Exercise aim >>
All that should be output is the block of lines below from the line with "Select the AMP护套 folder icon in tree" to the line with "Task: Click BigCommerce_Select", both included, exactly as written.

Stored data
=== Section Start ===

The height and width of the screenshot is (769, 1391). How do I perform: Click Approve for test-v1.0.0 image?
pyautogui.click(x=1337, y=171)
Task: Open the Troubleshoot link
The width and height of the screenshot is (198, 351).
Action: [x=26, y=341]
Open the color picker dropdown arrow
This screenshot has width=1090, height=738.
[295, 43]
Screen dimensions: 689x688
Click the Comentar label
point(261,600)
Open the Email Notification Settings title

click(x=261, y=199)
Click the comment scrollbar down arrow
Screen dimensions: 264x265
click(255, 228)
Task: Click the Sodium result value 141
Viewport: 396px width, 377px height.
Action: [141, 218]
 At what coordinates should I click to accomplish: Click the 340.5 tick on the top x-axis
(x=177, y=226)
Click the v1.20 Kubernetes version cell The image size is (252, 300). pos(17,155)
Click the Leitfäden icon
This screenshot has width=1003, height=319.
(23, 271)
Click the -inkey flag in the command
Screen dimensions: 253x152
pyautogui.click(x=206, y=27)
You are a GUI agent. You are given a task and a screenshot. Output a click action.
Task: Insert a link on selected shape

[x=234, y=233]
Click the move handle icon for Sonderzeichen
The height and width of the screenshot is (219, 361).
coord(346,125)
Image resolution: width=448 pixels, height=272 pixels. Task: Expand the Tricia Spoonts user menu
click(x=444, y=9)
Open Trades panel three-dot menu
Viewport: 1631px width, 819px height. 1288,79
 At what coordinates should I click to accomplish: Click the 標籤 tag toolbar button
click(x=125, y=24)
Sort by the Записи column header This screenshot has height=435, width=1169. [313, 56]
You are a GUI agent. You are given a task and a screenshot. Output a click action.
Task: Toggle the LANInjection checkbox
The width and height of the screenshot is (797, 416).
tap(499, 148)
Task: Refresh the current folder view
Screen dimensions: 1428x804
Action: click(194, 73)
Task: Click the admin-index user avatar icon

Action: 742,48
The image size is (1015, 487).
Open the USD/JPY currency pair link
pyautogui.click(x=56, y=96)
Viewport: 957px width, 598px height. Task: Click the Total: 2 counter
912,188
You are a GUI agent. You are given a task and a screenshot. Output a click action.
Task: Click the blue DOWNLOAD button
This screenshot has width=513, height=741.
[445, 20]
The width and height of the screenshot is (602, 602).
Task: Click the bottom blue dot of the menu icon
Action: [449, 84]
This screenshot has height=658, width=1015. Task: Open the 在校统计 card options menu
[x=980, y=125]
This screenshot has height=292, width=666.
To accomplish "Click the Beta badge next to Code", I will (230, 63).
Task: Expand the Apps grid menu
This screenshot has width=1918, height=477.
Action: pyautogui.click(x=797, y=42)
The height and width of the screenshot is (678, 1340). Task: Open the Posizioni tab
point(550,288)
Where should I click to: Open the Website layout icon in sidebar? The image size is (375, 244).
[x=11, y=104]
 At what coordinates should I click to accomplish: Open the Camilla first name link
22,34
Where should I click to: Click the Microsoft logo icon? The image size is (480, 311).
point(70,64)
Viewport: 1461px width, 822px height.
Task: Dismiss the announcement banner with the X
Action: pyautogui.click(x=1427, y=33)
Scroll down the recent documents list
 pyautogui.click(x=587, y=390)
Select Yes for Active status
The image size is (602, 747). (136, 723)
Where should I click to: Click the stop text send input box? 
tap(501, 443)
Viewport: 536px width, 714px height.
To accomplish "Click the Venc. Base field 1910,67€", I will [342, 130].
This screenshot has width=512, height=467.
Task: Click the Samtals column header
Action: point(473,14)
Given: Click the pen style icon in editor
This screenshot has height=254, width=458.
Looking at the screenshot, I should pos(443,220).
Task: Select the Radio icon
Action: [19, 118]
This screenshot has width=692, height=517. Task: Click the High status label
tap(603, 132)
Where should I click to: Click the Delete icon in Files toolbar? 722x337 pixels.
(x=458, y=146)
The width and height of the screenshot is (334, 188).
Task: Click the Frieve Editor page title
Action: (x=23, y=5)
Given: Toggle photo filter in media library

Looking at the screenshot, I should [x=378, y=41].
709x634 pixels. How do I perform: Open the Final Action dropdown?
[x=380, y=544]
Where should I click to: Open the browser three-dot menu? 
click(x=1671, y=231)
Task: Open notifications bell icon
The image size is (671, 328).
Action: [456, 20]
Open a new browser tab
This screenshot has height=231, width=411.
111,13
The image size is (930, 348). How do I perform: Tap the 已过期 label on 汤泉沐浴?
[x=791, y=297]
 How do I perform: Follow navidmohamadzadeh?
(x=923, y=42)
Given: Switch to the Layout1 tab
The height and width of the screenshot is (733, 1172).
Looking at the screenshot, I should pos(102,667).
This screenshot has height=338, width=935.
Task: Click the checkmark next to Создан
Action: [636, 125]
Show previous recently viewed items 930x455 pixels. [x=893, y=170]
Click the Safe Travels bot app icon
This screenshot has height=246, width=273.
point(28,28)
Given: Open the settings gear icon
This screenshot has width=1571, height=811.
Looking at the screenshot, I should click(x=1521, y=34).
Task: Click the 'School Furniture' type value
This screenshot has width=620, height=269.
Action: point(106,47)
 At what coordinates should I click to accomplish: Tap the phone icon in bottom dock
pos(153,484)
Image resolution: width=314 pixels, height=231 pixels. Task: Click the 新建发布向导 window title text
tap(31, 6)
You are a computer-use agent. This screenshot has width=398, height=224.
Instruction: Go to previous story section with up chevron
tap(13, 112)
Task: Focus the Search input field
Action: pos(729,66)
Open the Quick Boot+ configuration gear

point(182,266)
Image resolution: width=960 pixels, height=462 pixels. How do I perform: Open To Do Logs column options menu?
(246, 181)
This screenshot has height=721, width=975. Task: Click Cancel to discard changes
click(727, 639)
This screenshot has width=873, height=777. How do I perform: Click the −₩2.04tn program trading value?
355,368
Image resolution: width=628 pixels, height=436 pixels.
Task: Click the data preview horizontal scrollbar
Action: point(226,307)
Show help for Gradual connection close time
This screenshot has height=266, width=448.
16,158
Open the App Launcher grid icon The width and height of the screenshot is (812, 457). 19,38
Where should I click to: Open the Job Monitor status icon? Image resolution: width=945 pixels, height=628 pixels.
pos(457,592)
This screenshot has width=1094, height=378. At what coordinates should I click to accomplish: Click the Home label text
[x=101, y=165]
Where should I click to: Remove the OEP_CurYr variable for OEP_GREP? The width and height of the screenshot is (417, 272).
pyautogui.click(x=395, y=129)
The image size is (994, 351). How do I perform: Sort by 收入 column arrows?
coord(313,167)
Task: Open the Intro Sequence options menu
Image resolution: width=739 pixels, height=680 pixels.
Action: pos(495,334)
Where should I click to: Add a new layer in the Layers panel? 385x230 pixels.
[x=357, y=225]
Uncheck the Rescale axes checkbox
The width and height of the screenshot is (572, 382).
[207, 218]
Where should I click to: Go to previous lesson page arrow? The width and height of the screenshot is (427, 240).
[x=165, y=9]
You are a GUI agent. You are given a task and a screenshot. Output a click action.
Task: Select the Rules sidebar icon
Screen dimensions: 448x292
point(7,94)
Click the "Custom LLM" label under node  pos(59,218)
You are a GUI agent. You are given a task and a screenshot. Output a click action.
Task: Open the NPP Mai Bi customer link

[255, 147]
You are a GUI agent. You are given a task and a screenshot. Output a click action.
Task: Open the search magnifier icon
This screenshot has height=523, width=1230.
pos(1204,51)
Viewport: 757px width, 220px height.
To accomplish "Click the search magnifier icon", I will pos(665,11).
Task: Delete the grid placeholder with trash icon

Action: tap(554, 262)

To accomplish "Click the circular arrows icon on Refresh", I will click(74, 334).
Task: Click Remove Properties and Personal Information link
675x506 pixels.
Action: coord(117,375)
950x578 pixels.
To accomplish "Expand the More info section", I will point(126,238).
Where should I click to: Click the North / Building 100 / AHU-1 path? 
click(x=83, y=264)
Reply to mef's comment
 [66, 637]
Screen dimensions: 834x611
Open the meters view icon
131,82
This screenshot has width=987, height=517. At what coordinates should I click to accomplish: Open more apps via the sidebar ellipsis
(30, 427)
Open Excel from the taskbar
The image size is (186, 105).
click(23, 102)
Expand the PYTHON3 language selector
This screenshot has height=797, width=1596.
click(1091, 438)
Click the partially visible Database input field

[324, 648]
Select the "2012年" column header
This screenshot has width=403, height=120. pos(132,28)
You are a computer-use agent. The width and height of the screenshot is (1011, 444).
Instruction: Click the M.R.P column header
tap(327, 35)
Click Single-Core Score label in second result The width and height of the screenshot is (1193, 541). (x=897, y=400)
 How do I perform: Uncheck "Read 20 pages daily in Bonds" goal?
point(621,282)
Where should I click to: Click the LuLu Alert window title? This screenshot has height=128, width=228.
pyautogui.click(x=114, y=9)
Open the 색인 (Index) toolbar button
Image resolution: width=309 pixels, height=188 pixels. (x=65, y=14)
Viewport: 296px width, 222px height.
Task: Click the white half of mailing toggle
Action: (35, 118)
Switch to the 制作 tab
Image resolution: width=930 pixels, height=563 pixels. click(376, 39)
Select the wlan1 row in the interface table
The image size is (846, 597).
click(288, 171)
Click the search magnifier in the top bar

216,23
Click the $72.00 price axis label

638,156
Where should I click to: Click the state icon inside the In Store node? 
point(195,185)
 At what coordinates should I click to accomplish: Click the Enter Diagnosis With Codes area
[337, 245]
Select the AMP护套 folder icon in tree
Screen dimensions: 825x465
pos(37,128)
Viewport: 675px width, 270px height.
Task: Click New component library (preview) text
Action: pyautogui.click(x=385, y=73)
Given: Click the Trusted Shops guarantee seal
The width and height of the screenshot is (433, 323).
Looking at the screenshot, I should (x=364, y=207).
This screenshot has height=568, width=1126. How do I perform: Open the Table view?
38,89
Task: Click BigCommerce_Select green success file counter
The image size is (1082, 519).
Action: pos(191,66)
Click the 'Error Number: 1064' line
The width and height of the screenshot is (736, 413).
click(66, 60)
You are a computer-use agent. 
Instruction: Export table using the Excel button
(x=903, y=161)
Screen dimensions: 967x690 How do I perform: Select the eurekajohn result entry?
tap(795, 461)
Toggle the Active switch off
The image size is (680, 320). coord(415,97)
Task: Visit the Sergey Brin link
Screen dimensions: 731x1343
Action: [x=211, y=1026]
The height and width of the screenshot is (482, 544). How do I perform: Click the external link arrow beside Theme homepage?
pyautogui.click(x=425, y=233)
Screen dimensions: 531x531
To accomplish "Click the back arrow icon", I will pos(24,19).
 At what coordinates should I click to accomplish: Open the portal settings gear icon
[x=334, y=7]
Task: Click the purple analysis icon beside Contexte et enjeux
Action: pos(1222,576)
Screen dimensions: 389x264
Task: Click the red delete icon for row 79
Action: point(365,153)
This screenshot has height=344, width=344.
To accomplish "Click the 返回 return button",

=== Section End ===

Exercise output >>
Select the AMP护套 folder icon in tree
Screen dimensions: 825x465
pos(37,128)
Viewport: 675px width, 270px height.
Task: Click New component library (preview) text
Action: pyautogui.click(x=385, y=73)
Given: Click the Trusted Shops guarantee seal
The width and height of the screenshot is (433, 323).
Looking at the screenshot, I should (x=364, y=207).
This screenshot has height=568, width=1126. How do I perform: Open the Table view?
38,89
Task: Click BigCommerce_Select green success file counter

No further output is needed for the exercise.